Showing posts with label 50 Films Since 1970. Show all posts
Showing posts with label 50 Films Since 1970. Show all posts

Thursday, February 12, 2015

WHATCHA WATCHIN'? 11. Groundhog Day (1993)


“Oh, let's not spoil it!”

Groundhog Day (1993); directed by Harold Ramis; written by Harold Ramis and Danny Rubin, from a story by Rubin; produced by Harold Ramis and Trevor Albert; music by George Fenton; cinematography by John Bailey; editing by Pembroke J. Herring; distributed by Columbia Pictures; for full details and awards, go here.


Yes, Groundhog Day has come and gone. It’s a day that never made much impression on me until Harold Ramis, with co-screenwriter Danny Rubin, created the film of that name. It’s such a striking “celebration” of the day that it became at once a tradition in my house to watch it every year when the otherwise easily ignorable “holiday” comes around. And this year—2015—was particularly fitting as we were in great expectation, here in the Northeast, of a “big blizzard thing.” We did get snowfall in Connecticut that was not negligible, and which, compared to predictions, was a bit more inconvenient than the “historic” storm of the previous week (what was that line about “count the storms of winter”?). Anyway, there is plenty of snow in bulk on the streets to foil parking and travel, and walking the sidewalks requires a certain amount of strategy.

So, why not resuscitate my “50 Since 1970” series with a choice that makes it on because, yeah, I watch it at least once a year and it’s well on its way to “beloved” status. We lost Harold Ramis last year, in February no less, who was a comic presence well-liked since his brief stint with the initial cast—he was one of the chief writers—of Second City TV.
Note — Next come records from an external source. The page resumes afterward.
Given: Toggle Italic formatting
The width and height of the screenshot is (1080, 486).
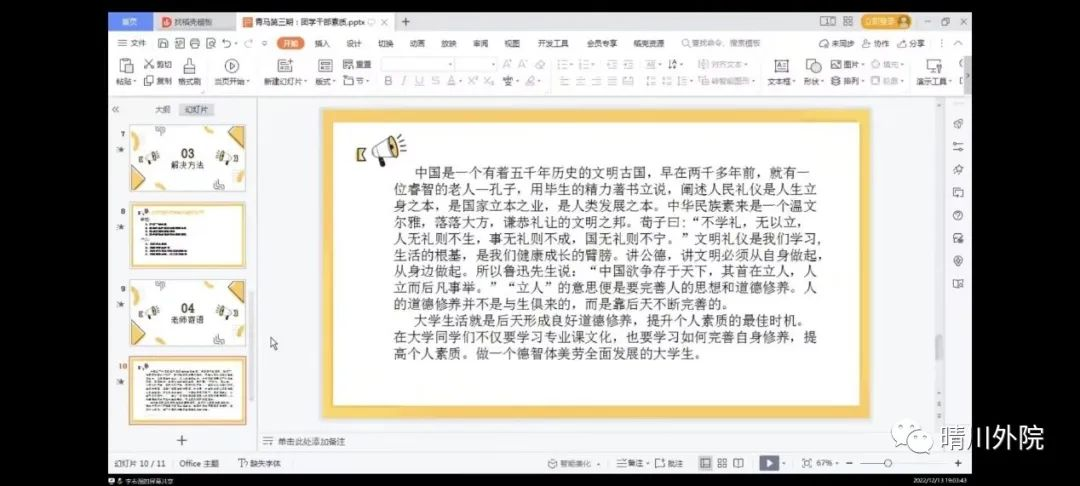Looking at the screenshot, I should (x=401, y=81).
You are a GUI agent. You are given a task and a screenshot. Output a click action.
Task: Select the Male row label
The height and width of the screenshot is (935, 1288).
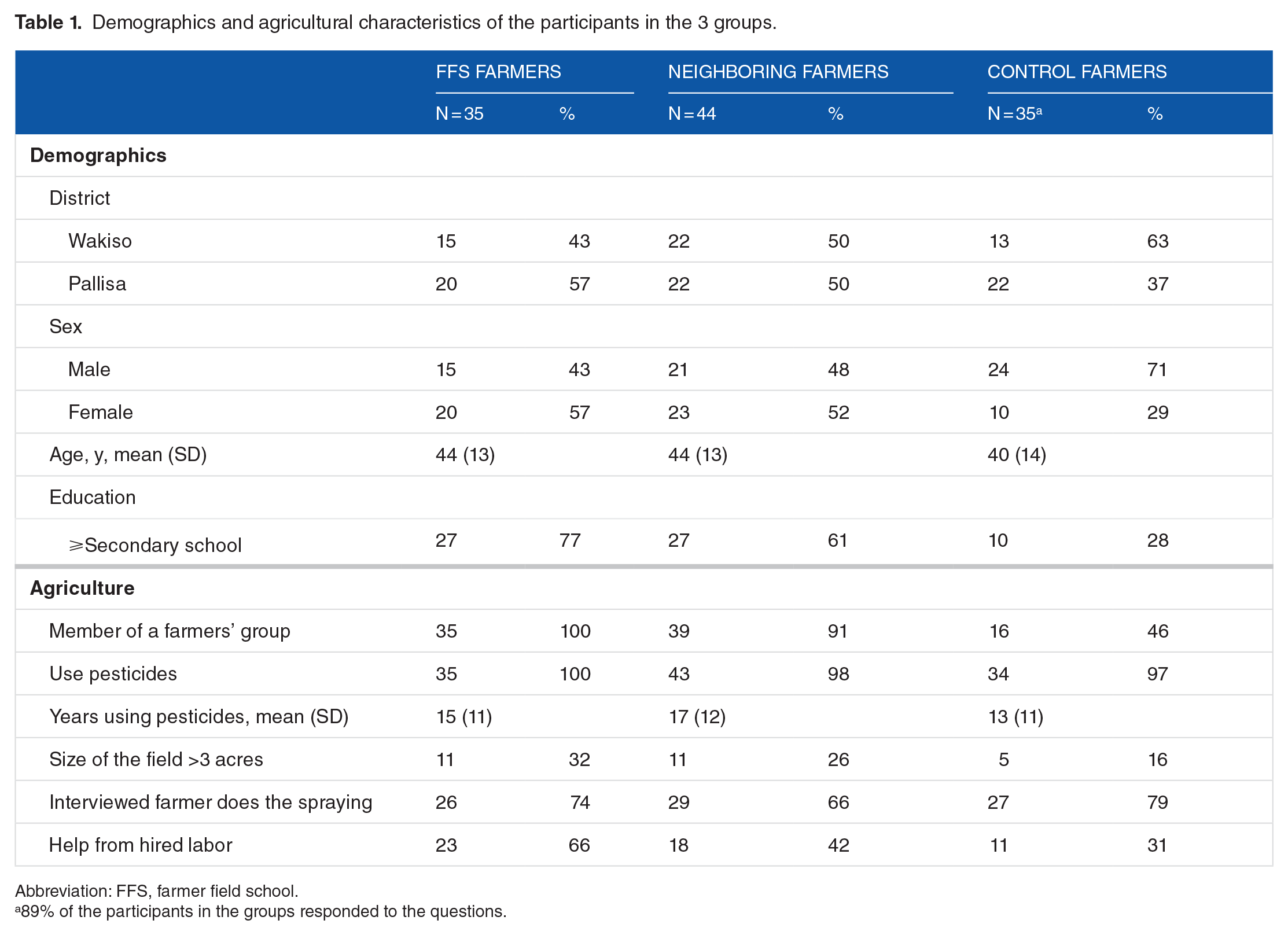point(89,369)
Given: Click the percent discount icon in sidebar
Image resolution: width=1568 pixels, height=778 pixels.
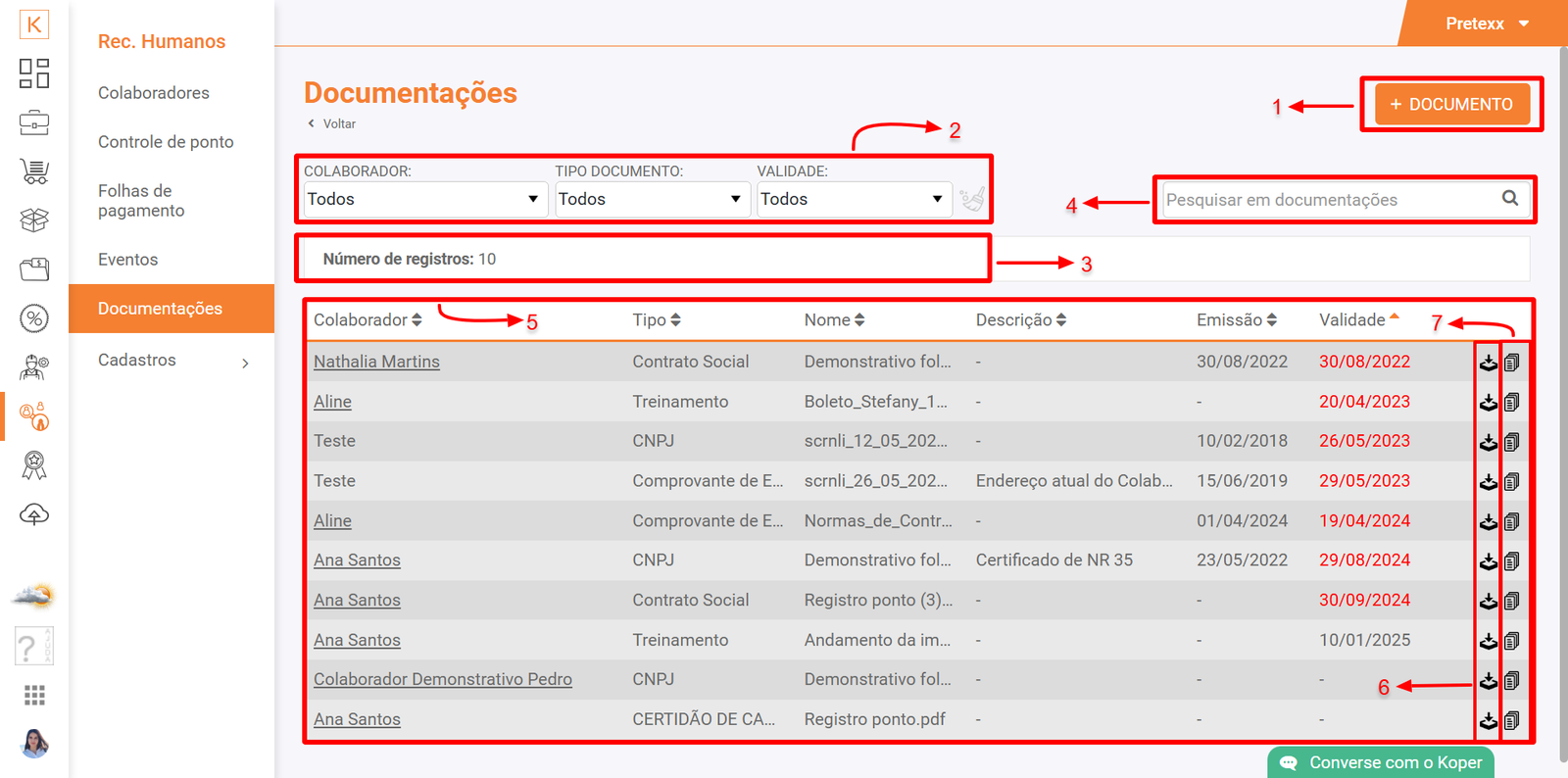Looking at the screenshot, I should tap(34, 318).
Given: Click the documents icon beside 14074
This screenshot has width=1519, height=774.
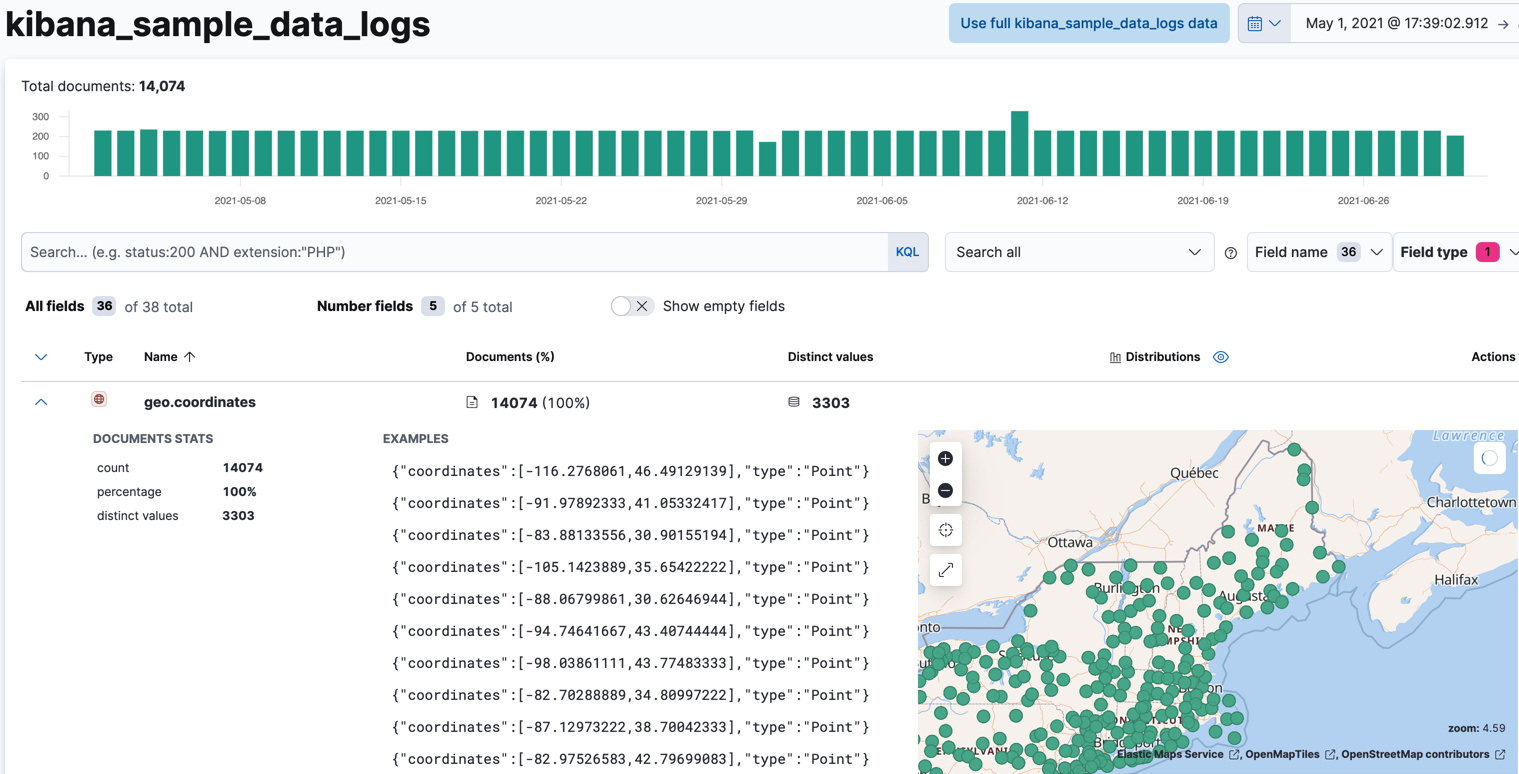Looking at the screenshot, I should 471,402.
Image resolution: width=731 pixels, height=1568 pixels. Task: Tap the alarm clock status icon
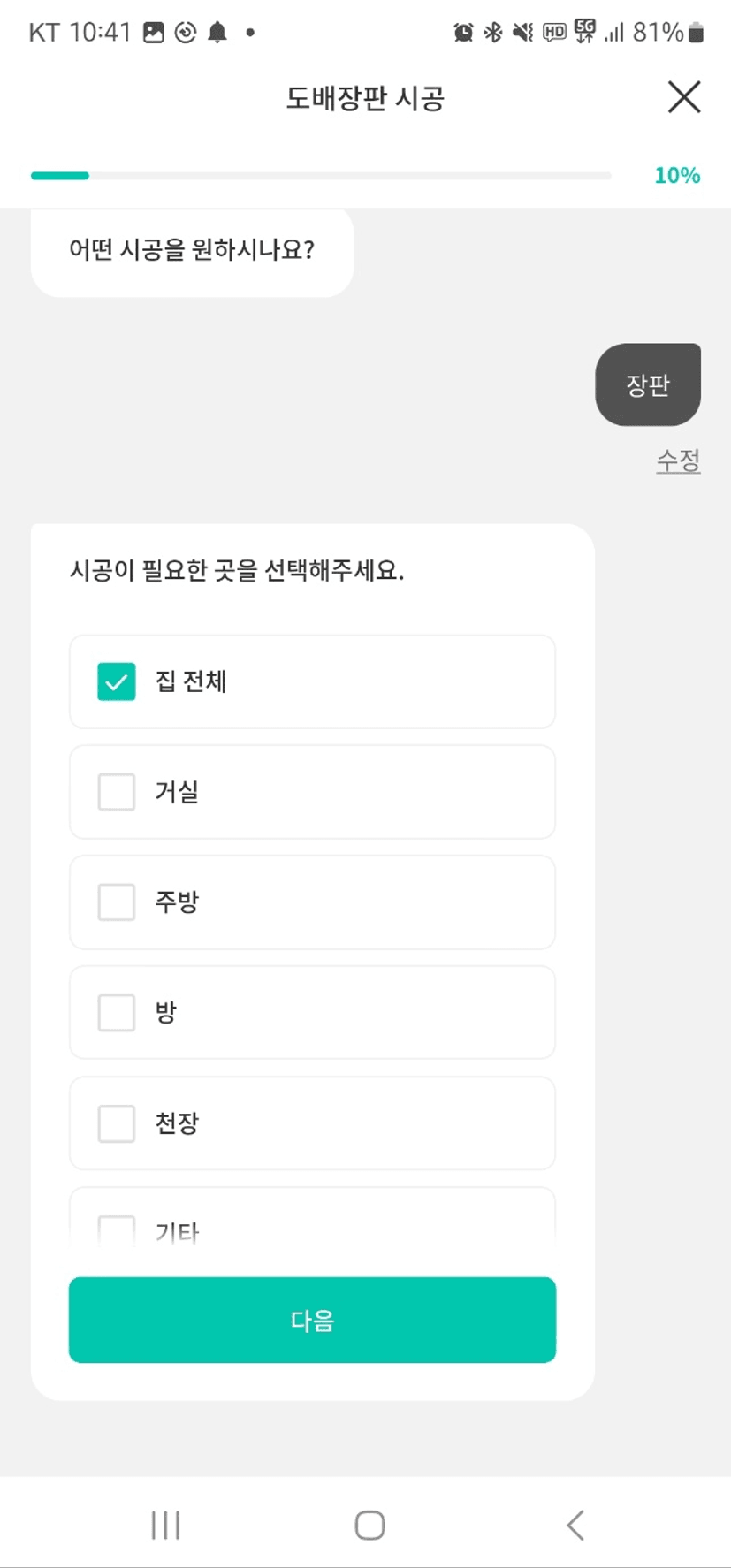click(x=463, y=33)

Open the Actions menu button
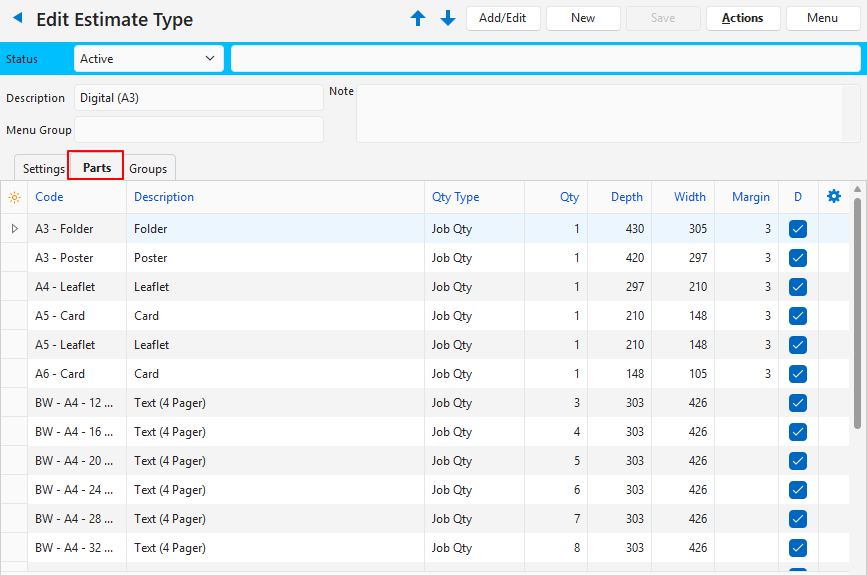coord(742,18)
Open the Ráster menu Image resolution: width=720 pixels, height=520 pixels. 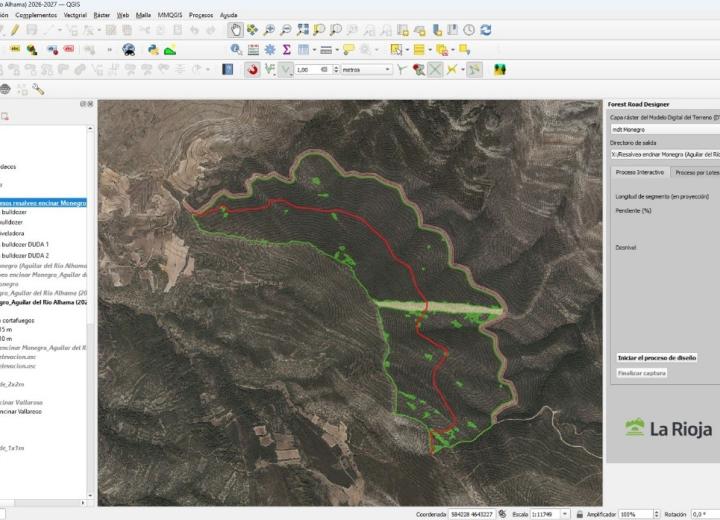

Ramis’s odd-ball genius is best represented by Groundhog Day, a film rather sui generis. It’s a comedy of (bad) manners, it’s a romantic comedy, it’s a comic quasi-Twilight Zone situation. News weatherman, and perennial misanthrope, Phil Connors (Bill Murray) gets trapped in a time warp that means he has to keep reliving February 2nd in Punxsutawny, PA, home of the groundhog, also named Phil, whose ability to see his shadow predicts the number of weeks to spring. Phil is there to cover the happy-go-lucky shenanigans with his new gee-willikers-style producer, Rita (Andie McDowell), and sniping camera-man, Larry (an essential Chris Elliott). Phil is fed up with just about everything and lets us know it in what is still one of Bill Murray’s best performances to date. Murray rose to fame as a lovable wise-ass, his knowing smirk one of the key features of Saturday Night Live during his time on the show. He often plays the type who doesn’t suffer fools gladly and is all-too-ready to play anyone as a fool. People tend to become his straightmen, willy-nilly. That’s very much the case here and his chagrin at getting stuck in Punxsutawny due to that blizzard is palpable enough. Then we get to experience the ultimate bummer when he realizes—with a range of emotions, from panic to glee to depression to delusions of grandeur, and, finally, acceptance and humility—that he is stuck in the same day, possibly forever.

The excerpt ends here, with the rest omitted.